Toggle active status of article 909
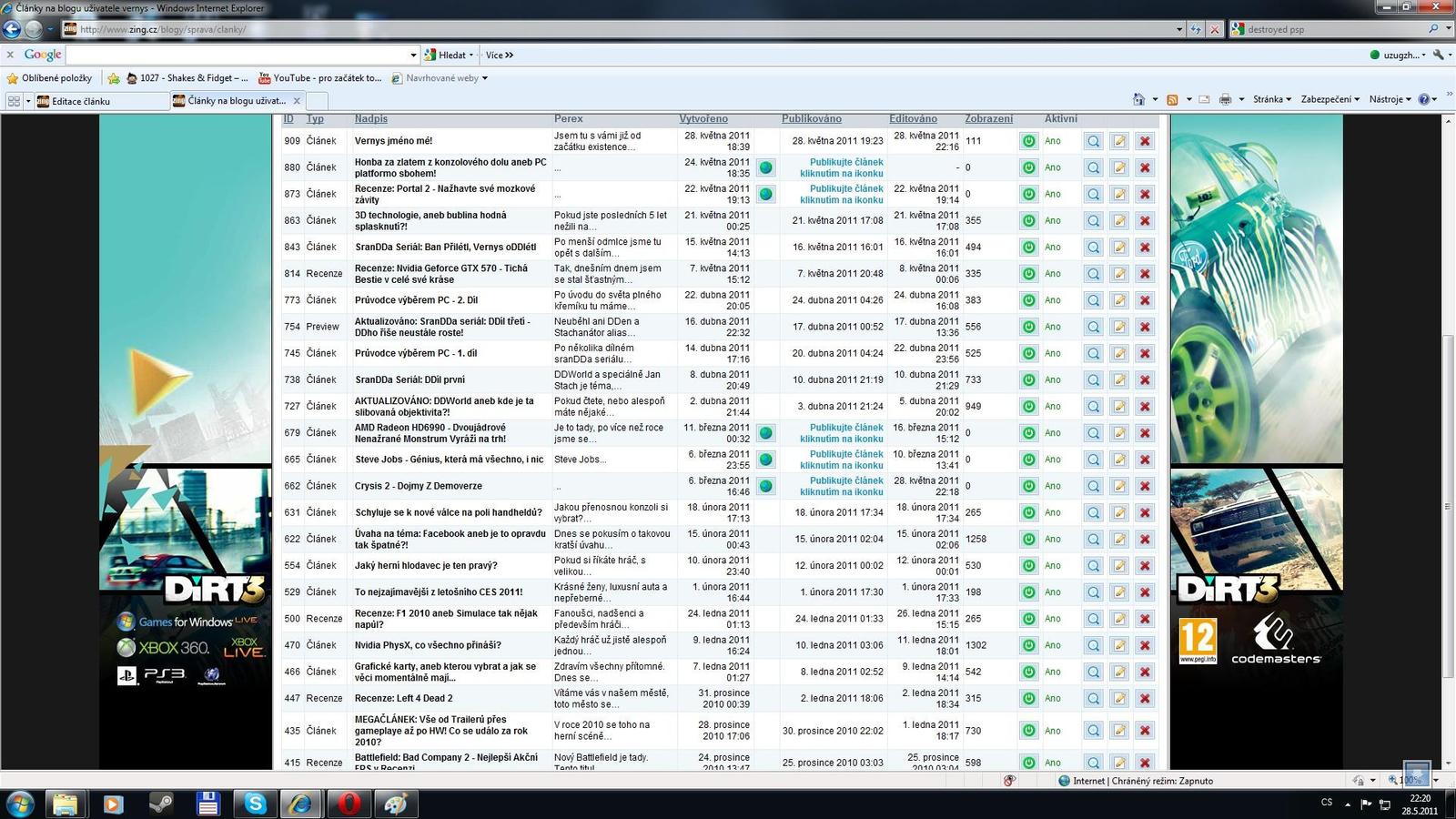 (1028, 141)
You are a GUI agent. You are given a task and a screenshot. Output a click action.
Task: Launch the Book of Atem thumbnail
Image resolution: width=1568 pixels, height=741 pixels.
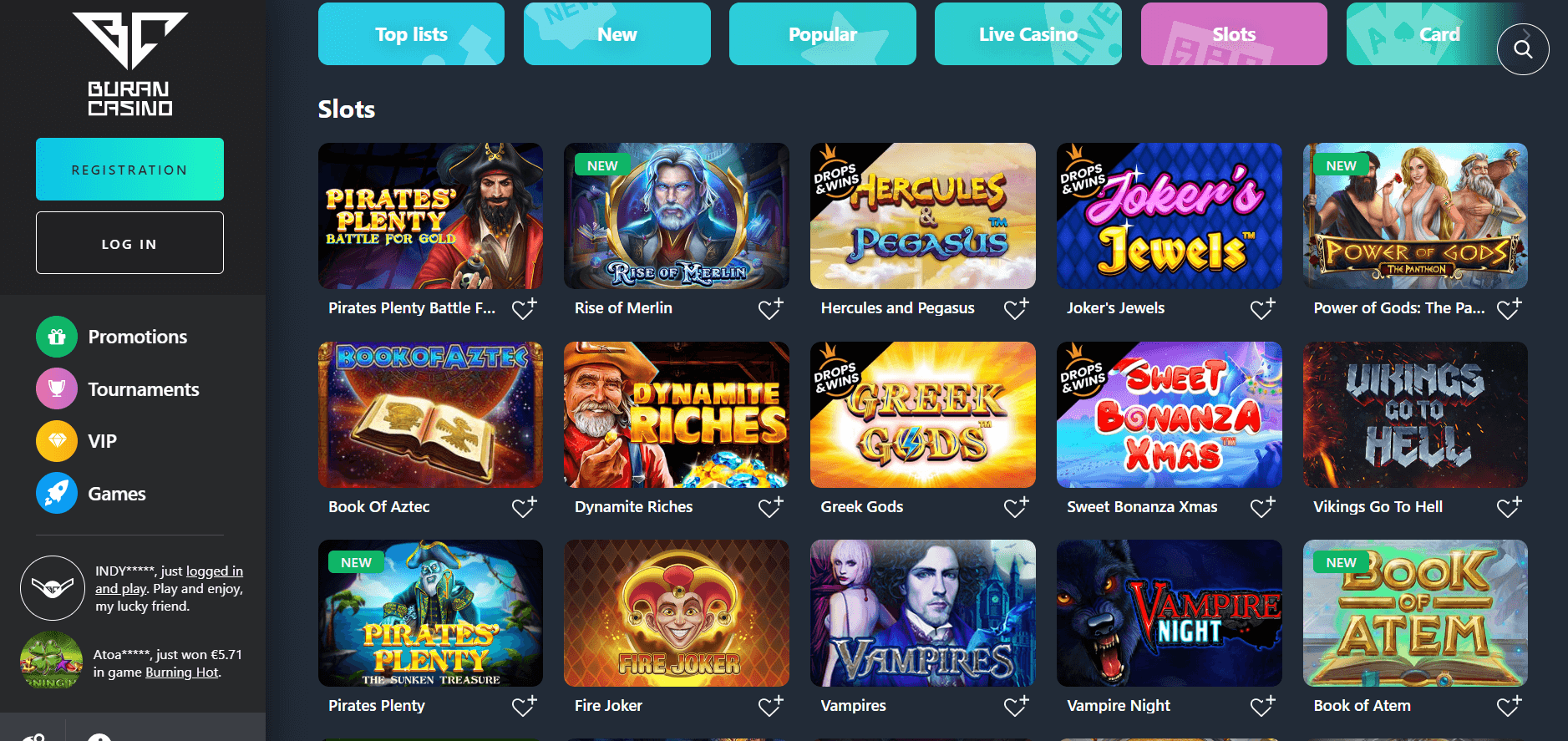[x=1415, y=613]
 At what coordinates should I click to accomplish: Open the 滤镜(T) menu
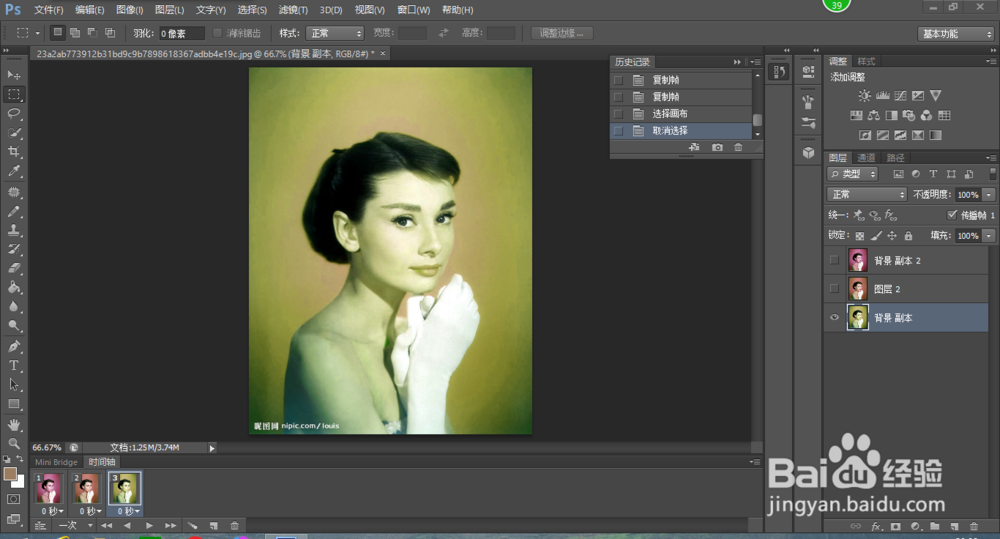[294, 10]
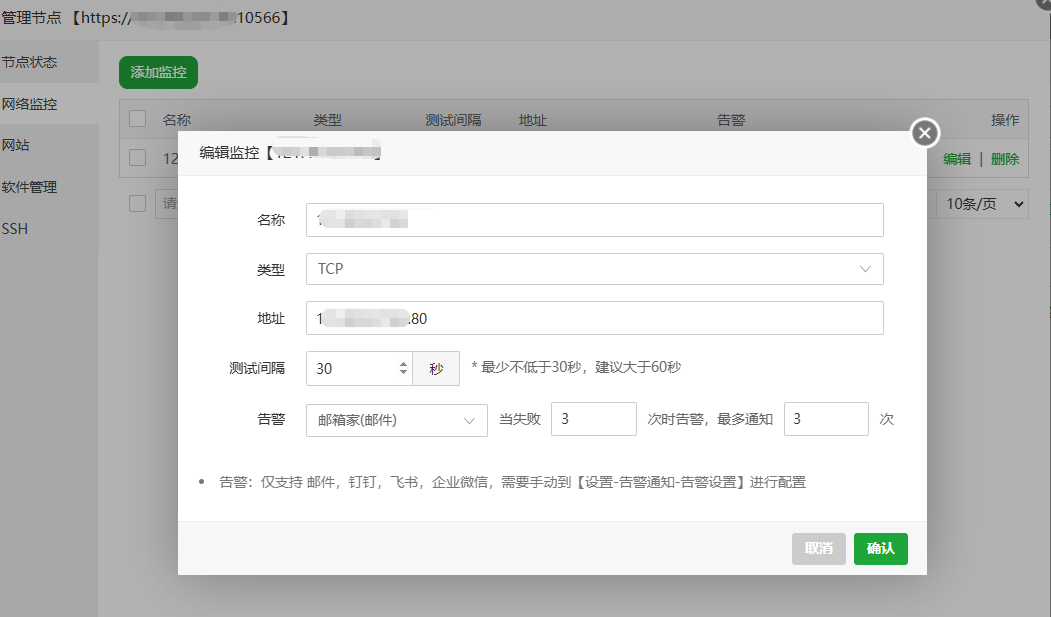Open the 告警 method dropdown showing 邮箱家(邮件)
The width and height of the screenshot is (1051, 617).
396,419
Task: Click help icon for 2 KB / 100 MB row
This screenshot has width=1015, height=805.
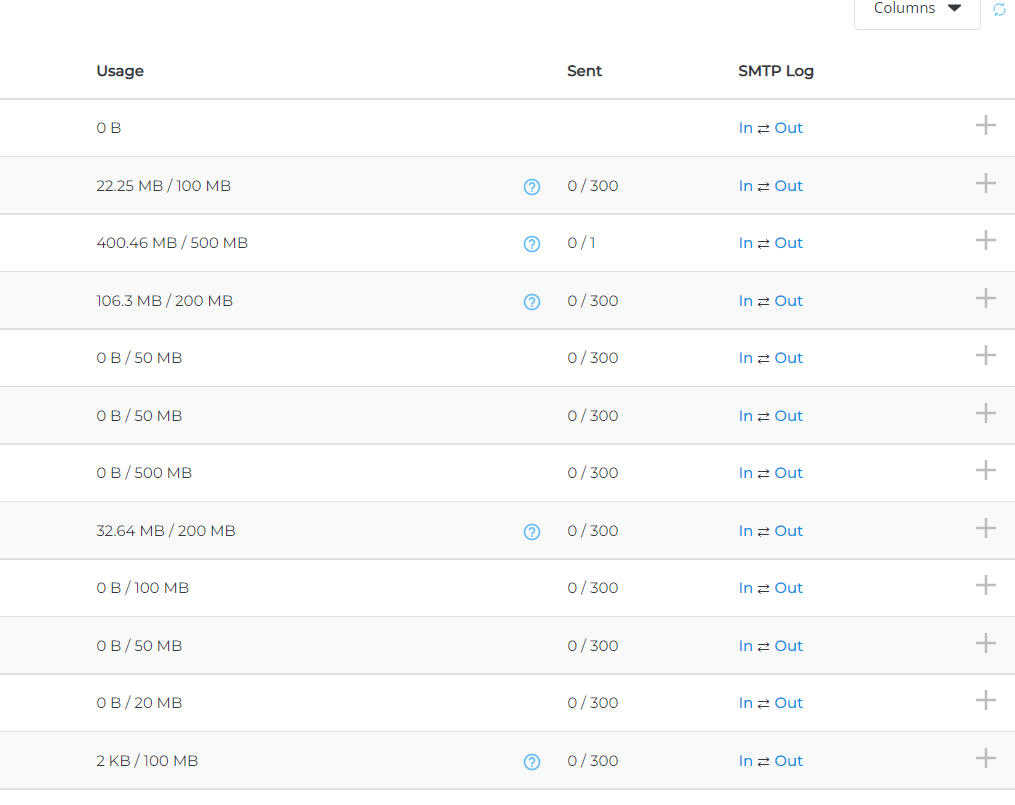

+++

TASK OBJECTIVE: Copy all of the listing word for word, minus the images.

ANSWER TO THE PROBLEM:
Toggle active status of article 909
 (1028, 141)
You are a GUI agent. You are given a task and a screenshot. Output a click action.
Task: Launch the Book of Atem thumbnail
Image resolution: width=1568 pixels, height=741 pixels.
[x=1415, y=613]
 At what coordinates should I click to accomplish: Open the 滤镜(T) menu
[294, 10]
Open the 告警 method dropdown showing 邮箱家(邮件)
The width and height of the screenshot is (1051, 617).
396,419
Task: Click help icon for 2 KB / 100 MB row
This screenshot has width=1015, height=805.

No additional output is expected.